A abordagem ocorreu quando o veículo conduzido por Rodrigues recebeu ordem de parada de equipes de fiscalização responsáveis pelo patrulhamento da área. O carro, um VW T-Cross, seguia em direção a Dourados, e no interior estava o ex-vereador acompanhado da esposa. Os policiais observaram de imediato o nervosismo do motorista, que apresentou dificuldade para explicar com clareza o objetivo da viagem e demonstrou inquietação durante toda a verificação.
A inspeção detalhada do porta-malas revelou a existência de seis grandes sacos contendo cabelo humano, embalado e separado em lotes distintos. O material foi avaliado preliminarmente como produto importado de forma irregular. Uma nota fiscal e um documento auxiliar foram apresentados, mas os dados apresentados divergiam do peso real da carga e não correspondiam ao veículo utilizado, o que reforçou suspeitas de irregularidade.

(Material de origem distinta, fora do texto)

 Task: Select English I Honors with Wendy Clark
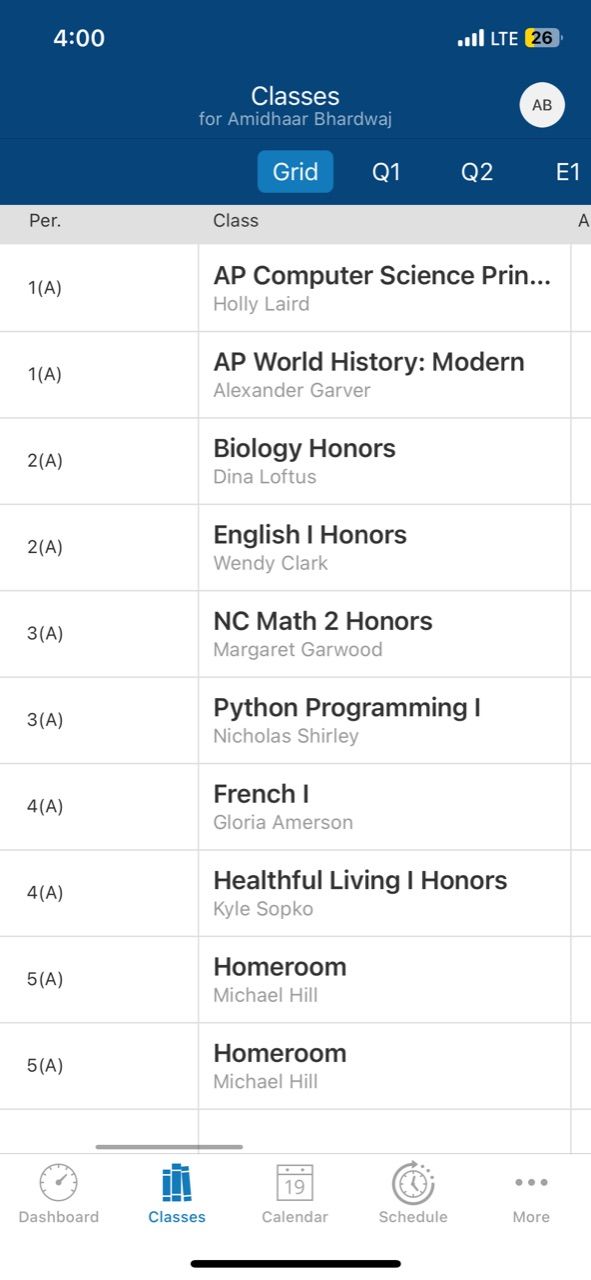[x=385, y=547]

Ao ser questionado sobre o transporte, Rodrigues afirmou que havia recebido a mercadoria em uma casa localizada na área de fronteira e que teria como destino final a cidade de Dourados. Declarou ainda que receberia R$ 1 mil pelo serviço e que a esposa, servidora pública, estava na viagem apenas como acompanhante. A versão, porém, não esclareceu a origem exata do material nem o motivo pelo qual a documentação apresentada apresentava inconsistências.
A carga, de alto valor comercial, é amplamente utilizada em segmentos de beleza, com forte demanda no mercado nacional e internacional. O tipo de contrabando identificado é considerado de difícil rastreamento, já que envolve produtos de fácil armazenamento, transporte discreto e comercialização rápida. As investigações agora buscam identificar proprietários, intermediários e o destino final dos quilos de cabelo apreendidos.

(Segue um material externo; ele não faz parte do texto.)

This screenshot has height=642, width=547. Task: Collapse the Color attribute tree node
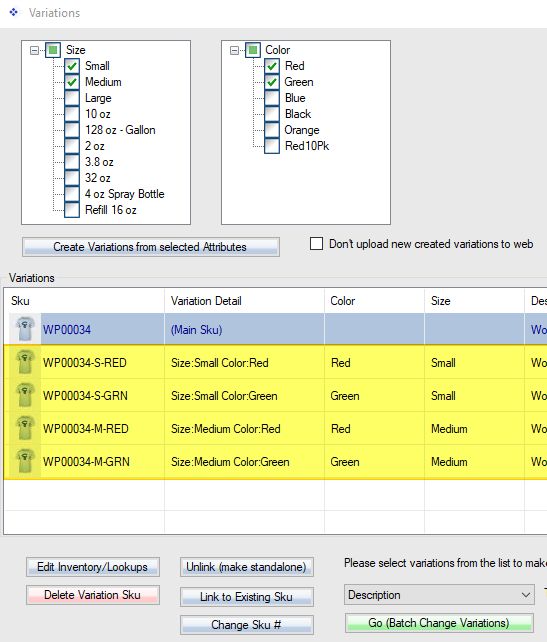pos(235,50)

O casal foi levado para a delegacia da Polícia Federal em Ponta Porã. Rodrigues permaneceu detido por contrabando, enquanto a esposa foi ouvida e liberada como testemunha. A apreensão, pela proporção e valor, deverá servir de base para novas diligências e pode revelar a participação de outros envolvidos na cadeia de transporte.
As autoridades também pretendem apurar se o ex-vereador atuava de forma recorrente no esquema ou se esta seria uma ação pontual. A carga apreendida foi destinada às autoridades competentes, e o veículo utilizado permanece retido para análise complementar.